== Instructions for the task ==
Both the line with "The width and" and the line with "Click the Paste" in the records below must appear in the output, along with every line between them, exactly and with nothing added.

(Extracted records Opens)

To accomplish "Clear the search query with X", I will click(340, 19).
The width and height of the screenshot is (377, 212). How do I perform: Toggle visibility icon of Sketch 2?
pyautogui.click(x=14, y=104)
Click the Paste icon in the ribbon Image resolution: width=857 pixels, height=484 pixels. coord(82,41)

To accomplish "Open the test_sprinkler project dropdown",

(Extracted records Closes)
(Extracted records Opens)

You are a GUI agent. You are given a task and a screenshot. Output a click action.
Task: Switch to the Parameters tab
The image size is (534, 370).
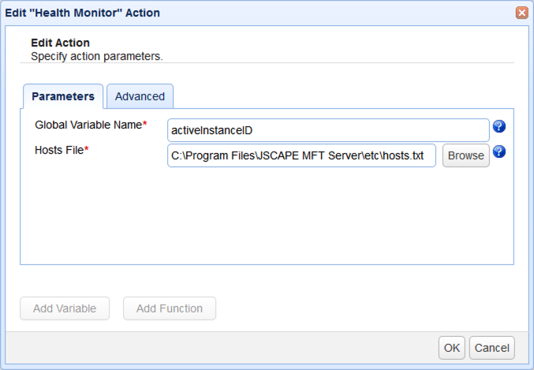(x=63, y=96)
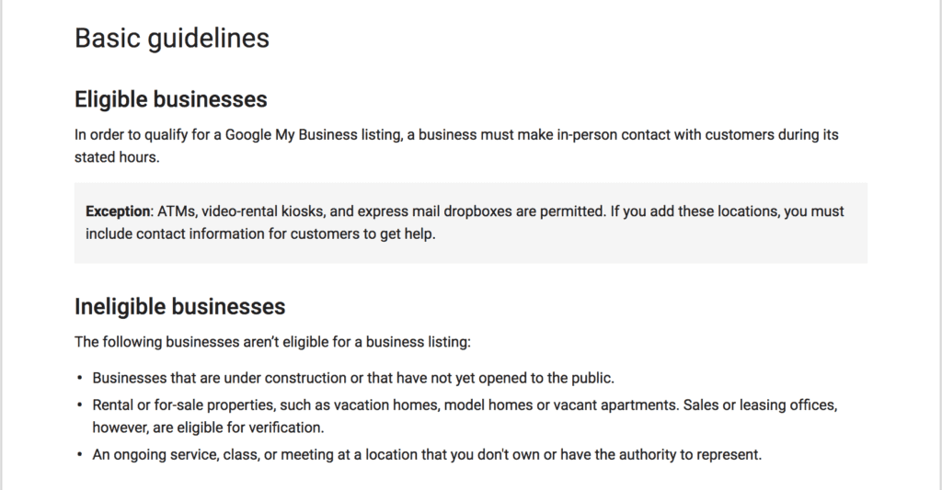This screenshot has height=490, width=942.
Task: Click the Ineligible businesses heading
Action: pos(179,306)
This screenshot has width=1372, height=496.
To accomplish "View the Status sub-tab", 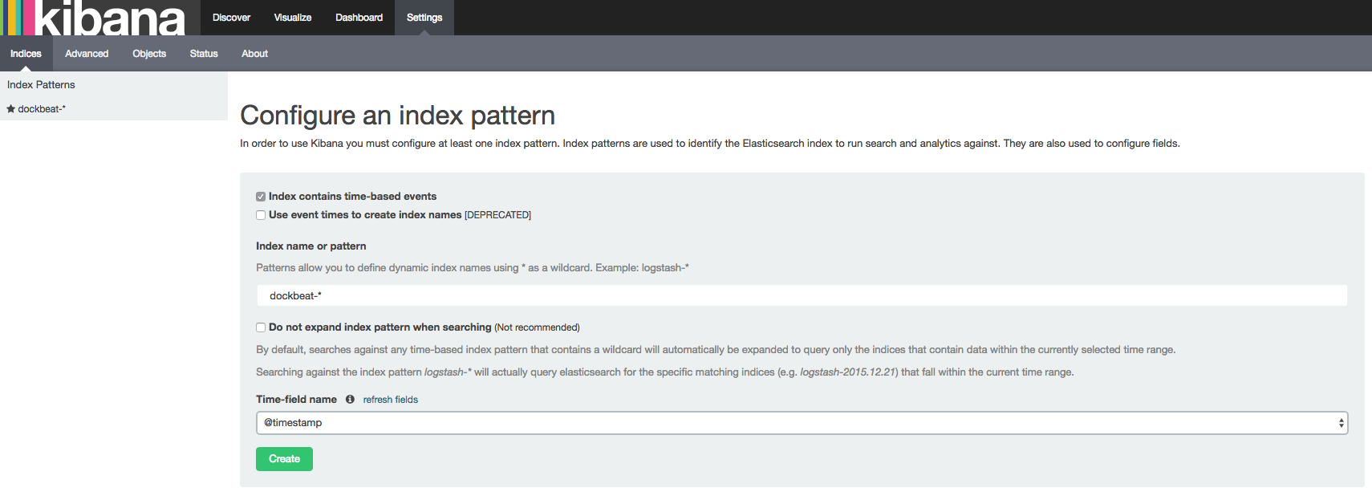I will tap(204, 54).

(Extracted records Closes)
(Extracted records Opens)

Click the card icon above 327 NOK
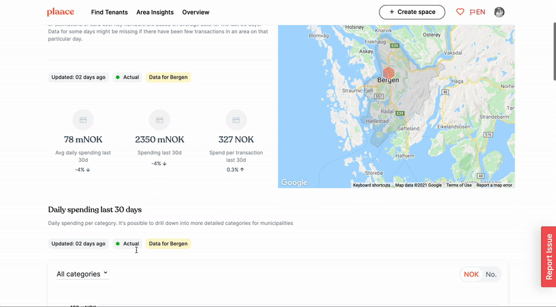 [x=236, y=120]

(Extracted records Closes)

== Task output ==
The width and height of the screenshot is (377, 212). How do I perform: Toggle visibility icon of Sketch 2?
pyautogui.click(x=14, y=104)
Click the Paste icon in the ribbon Image resolution: width=857 pixels, height=484 pixels. coord(82,41)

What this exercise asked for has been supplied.